A atual gestão da Sabesp, comandada por Gesner Oliveira, vai deixar à sucessora um plano de negócios para a criação de um companhia de participações e um plano de investimentos de R$ 1,8 bilhão para 2011. "É o dobro dos investimentos realizados no início de nossa gestão", diz Oliveira.
A companhia de participações permitiria à estatal driblar restrições na busca por novos negócios além das fronteiras do Estado de São Paulo, seu controlador e razão de ser. O dinheiro para tocar os projetos seria captado no mercado.
De acordo com Nilton Seuaciuc, superintendente de novos negócios da Sabesp, foi realizado um levantamento interno que chegou a 32 produtos e serviços com potencial de mercado em outros estados brasileiros e no exterior. A lista inclui desde consultoria em operação de sistemas convencionais de tratamento de água até a confecção de peças especiais de aço para adutoras de ferro fundido e aço.
A partir do levantamento, a Sabesp encomendou um plano de negócio à consultoria Ernest & Young, que receberá pelo serviço R$ 450 mil e deverá entregar o projeto em dezembro.

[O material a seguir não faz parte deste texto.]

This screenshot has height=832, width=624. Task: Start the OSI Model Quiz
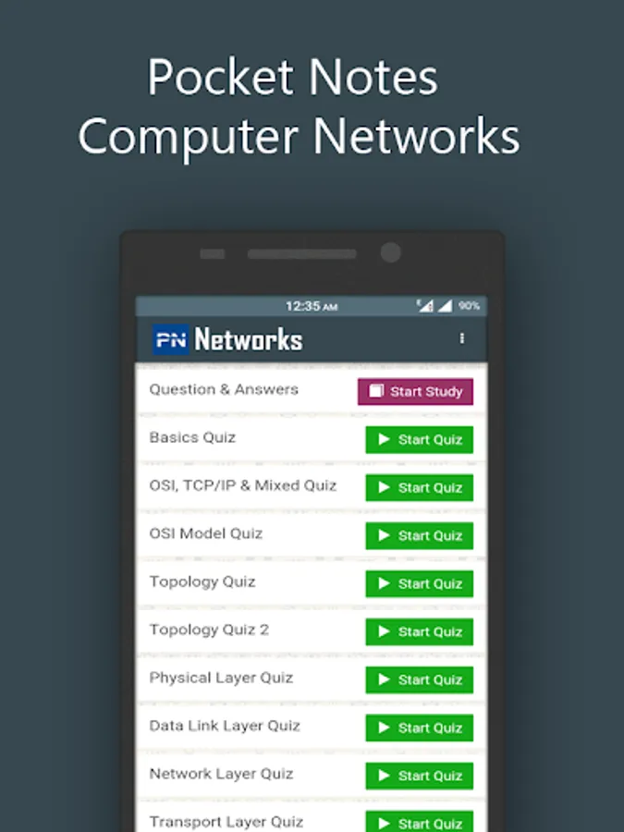[419, 536]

Hoje, a Sabesp já tem uma série de contratos em andamento fora de São Paulo. Mas a grande maioria deles surgiu de consultas dos propícios clientes. Se fosse prospectar negócios ativamente, diz Seuaciuc, a companhia teria que justificar até mesmo as viagens da equipe fora de São Paulo, sua área de cobertura.
Novos mercados
Em Honduras e no Panamá, a companhia dá consultoria para a redução de perdas de água, que renderão pouco mais de US$ 10 milhões. Em Maceió, tem um contrato semelhante, com valor estipulado em R$ 25 milhões.
No Espírito Santo, presta consultoria em tecnologia de automação de estações de tratamento de água, e tem homologados os consórcios que construirão duas pequenas centrais hidrelétricas (PCHs), aproveitando a queda d'água de reservatórios em São Paulo.

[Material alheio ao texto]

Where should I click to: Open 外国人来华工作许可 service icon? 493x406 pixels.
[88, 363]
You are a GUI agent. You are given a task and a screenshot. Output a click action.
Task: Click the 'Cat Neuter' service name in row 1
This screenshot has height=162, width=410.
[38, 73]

Na próxima quarta-feira, dia 1º de dezembro, a companhia assina ainda o primeiro contrato de consultoria para o desenvolvimento de um plano municipal de saneamento, com a prefeitura de Barro Alto (GO). E finaliza o edital que permitirá o aproveitamento do biogás da estação de tratamento de esgoto de Barueri para a geração de energia.
Em três anos, contados a partir de 2011, a estimativa é de que a SabespPar, como seria chamada, teria potencial para gerar receitas anuais de cerca de R$ 100 milhões. Como base de comparação, vale dizer que a receita anual da Sabesp hoje gira em torno de R$ 7 bilhões.

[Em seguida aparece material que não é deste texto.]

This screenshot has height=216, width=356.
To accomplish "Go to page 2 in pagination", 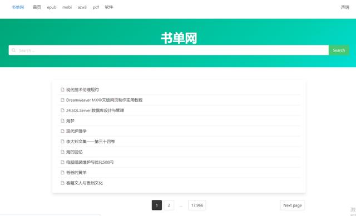I will 169,205.
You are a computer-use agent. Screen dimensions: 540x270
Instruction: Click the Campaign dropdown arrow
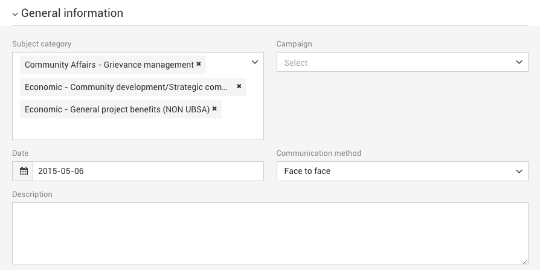(x=519, y=62)
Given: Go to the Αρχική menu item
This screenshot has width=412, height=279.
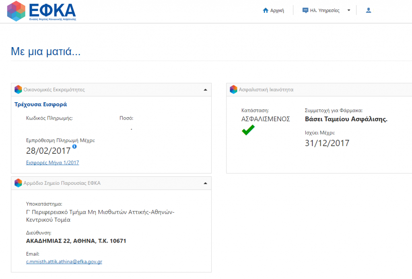Looking at the screenshot, I should coord(277,11).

O valor é relativamente pequeno. Mas no longo prazo, o potencial da nova empresa é grande. O contrato com a prefeitura de Barro Alto, por exemplo, renderá R$ 500 mil. Não é um caso isolado. Até 2014 todos os municípios brasileiros terão que elaborar um plano de saneamento. E menos de 10% do total foram capazes de fazê-lo até agora, por falta de capacitação técnica.